Reproduce the discussion thread word for word, starting at the words "Greetings, comrade. Your" and stopping after "mint 13 system?".

# Supplied passage
:::::


    1. Re:Looks tempting .. by Gadget_Guy · · Score: 5, Funny

      Disabling akonadi disables kontact, unfortunately

      Parrots are not the only fruit, apparently.

      Greetings, comrade. Your code phrase has been authenticated. Proceed to the safe house for debriefing.

  3. upgrade? by Anonymous Coward · · Score: 3, Interesting

    can you upgrade a mint 13 system?

    1. Re:upgrade? by MurukeshM · · Score: 4, Informative

      Not directly, since the upgrade tool packaged is for Ubuntu, and well create a horrible mix of Ubuntu Quantal and Mint 13 if used (if it even worked at all). There are alternate instructions provided at http://community.linuxmint.com/tutorial/view/2

    2. Re:upgrade? by jones_supa · · Score: 4, Informative

      Better yet, keep system and home on separate partitions. Then you just only reformat the system partition during reinstall.

  4. LTS by Andy+Prough · · Score: 3, Informative

    For production machines, you would use the Long Term Support version, which currently comes with 5 years of support.

  5. Re:Good but... by Taco+Cowboy · · Score: 4, Insightful

    Why would the newer versions be less capable?

:::::

# Dataset
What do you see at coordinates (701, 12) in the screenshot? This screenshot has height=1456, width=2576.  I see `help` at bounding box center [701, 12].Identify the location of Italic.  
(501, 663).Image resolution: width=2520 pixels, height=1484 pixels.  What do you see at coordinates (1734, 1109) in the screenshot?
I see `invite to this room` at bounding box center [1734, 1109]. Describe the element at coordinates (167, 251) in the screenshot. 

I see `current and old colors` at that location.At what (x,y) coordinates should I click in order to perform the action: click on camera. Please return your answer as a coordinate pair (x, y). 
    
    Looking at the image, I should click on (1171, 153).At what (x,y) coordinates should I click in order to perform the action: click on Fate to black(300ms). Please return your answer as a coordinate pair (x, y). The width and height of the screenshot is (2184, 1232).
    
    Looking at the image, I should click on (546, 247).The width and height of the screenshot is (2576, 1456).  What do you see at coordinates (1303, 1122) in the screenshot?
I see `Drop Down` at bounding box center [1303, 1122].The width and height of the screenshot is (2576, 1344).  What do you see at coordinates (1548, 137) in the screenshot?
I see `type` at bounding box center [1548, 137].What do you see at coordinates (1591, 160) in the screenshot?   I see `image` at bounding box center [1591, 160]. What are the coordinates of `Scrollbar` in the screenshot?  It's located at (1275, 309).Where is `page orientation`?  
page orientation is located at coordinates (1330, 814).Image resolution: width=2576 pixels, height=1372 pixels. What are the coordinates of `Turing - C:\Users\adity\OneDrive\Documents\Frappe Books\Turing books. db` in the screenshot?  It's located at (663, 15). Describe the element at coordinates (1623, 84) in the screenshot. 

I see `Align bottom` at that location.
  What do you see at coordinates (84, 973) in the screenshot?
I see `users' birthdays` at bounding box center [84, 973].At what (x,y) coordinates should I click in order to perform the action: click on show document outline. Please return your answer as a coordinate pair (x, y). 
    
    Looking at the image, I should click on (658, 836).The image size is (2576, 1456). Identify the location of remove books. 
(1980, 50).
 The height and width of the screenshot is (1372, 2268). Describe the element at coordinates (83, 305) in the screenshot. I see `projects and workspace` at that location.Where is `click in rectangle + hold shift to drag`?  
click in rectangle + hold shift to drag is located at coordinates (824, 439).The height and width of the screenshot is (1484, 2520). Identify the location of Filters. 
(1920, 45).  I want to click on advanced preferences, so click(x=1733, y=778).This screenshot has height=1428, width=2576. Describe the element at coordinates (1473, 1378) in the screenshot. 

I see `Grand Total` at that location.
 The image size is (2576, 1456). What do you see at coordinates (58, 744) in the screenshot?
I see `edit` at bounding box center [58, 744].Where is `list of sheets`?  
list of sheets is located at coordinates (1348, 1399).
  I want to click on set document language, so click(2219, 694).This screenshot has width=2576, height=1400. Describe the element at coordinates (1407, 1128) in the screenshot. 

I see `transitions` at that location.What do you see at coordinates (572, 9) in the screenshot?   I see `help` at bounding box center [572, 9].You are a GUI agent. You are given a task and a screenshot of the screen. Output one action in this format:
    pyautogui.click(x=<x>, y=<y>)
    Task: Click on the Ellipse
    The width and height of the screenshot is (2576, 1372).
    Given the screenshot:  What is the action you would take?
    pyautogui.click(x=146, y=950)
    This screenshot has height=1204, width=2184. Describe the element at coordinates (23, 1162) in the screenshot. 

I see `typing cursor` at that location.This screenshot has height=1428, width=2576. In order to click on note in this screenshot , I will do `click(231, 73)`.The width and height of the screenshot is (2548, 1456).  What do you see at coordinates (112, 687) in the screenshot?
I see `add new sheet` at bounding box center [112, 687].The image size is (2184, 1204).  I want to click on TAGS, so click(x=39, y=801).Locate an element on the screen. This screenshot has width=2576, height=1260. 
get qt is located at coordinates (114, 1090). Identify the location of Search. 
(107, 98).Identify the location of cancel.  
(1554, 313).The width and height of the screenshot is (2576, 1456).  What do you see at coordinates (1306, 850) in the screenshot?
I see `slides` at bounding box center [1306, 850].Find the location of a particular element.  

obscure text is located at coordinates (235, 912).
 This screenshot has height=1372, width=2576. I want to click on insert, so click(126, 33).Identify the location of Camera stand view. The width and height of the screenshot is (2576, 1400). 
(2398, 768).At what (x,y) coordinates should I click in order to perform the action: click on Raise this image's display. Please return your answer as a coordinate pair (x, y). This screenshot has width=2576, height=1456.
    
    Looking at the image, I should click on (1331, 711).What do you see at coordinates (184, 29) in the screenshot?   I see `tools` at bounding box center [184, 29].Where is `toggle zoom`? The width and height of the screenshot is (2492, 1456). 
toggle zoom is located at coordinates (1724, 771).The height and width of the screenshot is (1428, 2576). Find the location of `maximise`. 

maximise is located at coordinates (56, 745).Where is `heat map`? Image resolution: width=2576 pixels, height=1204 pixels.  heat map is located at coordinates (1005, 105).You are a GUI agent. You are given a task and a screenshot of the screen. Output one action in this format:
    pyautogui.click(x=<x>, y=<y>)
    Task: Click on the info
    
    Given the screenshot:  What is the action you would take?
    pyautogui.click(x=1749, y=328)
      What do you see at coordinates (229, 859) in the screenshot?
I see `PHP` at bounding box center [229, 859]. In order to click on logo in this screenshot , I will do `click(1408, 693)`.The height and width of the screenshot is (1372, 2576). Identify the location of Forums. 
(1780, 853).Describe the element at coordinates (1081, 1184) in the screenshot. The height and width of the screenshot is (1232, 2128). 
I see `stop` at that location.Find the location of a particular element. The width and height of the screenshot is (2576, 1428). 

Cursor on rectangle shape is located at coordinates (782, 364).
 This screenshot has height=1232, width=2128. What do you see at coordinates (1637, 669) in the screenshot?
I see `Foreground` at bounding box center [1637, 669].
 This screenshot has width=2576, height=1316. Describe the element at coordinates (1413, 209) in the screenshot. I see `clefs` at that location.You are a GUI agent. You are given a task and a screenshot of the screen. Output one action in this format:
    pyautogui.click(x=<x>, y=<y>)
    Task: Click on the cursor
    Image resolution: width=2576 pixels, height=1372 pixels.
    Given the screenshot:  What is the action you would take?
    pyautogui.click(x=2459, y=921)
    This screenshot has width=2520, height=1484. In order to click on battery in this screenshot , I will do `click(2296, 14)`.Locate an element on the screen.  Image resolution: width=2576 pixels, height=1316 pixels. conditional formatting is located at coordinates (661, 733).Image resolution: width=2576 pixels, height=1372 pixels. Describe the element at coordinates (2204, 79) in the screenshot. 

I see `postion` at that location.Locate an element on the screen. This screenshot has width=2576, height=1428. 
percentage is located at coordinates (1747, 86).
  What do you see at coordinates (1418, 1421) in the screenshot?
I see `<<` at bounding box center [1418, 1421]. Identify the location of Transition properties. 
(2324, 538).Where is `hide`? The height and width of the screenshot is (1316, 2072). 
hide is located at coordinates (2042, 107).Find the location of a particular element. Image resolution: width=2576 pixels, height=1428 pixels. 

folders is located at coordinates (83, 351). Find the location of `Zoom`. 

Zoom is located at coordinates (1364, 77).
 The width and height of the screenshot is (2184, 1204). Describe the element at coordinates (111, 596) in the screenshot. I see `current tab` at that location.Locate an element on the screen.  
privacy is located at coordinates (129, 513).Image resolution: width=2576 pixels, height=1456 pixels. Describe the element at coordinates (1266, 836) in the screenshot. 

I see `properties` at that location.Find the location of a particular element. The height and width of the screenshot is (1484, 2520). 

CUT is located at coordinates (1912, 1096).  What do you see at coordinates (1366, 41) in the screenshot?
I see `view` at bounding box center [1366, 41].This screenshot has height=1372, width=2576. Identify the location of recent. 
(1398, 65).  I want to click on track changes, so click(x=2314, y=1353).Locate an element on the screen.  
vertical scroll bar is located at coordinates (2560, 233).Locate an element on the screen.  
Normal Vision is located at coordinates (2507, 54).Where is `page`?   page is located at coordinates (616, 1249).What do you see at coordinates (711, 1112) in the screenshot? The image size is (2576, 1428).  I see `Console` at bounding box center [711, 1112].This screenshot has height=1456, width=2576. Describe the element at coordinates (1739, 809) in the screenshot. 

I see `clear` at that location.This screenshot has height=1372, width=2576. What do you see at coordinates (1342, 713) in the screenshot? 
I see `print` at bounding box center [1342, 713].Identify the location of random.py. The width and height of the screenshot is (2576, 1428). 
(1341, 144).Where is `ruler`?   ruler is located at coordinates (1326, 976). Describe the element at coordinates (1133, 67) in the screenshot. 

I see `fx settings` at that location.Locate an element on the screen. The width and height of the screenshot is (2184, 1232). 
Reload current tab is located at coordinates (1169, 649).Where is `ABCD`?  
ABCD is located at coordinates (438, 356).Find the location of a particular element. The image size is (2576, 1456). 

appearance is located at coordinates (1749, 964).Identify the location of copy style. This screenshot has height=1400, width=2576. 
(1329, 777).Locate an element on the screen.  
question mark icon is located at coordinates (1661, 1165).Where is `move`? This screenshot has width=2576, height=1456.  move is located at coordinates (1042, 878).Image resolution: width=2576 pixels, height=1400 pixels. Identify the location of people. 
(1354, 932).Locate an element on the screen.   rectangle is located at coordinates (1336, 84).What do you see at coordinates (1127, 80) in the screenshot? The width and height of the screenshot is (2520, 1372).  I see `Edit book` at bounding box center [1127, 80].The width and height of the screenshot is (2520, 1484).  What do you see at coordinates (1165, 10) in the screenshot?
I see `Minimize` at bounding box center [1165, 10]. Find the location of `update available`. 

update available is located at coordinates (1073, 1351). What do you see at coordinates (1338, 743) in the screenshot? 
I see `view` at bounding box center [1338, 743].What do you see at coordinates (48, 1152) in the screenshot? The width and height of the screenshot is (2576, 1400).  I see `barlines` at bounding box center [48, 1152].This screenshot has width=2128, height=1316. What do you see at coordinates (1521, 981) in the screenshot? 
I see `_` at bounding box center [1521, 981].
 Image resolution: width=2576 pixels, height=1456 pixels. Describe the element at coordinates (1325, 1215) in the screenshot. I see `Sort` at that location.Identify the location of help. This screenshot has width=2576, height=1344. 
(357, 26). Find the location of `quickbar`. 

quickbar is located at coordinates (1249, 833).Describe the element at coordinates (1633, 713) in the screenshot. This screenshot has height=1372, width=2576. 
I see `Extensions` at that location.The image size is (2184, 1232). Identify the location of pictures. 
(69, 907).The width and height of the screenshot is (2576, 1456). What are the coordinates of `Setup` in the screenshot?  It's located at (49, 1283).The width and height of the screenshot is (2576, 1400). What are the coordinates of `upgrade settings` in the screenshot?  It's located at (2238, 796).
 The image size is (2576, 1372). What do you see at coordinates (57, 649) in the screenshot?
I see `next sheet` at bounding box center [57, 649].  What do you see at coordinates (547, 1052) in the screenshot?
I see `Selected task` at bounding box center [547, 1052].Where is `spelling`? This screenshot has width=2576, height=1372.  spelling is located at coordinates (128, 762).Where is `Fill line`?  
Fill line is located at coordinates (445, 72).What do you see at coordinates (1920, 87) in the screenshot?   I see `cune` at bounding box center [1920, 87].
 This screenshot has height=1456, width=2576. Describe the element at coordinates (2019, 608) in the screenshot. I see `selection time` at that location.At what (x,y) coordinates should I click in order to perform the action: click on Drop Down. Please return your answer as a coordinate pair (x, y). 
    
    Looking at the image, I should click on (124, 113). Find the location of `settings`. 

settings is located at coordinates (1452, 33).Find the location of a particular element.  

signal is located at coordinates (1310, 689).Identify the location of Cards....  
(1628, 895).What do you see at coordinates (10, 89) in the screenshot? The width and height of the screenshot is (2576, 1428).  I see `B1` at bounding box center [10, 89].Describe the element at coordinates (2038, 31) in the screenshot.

:::::

# Response to the exercise
Greetings, comrade. Your code phrase has been authenticated. Proceed to the safe house for debriefing.

  3. upgrade? by Anonymous Coward · · Score: 3, Interesting

    can you upgrade a mint 13 system?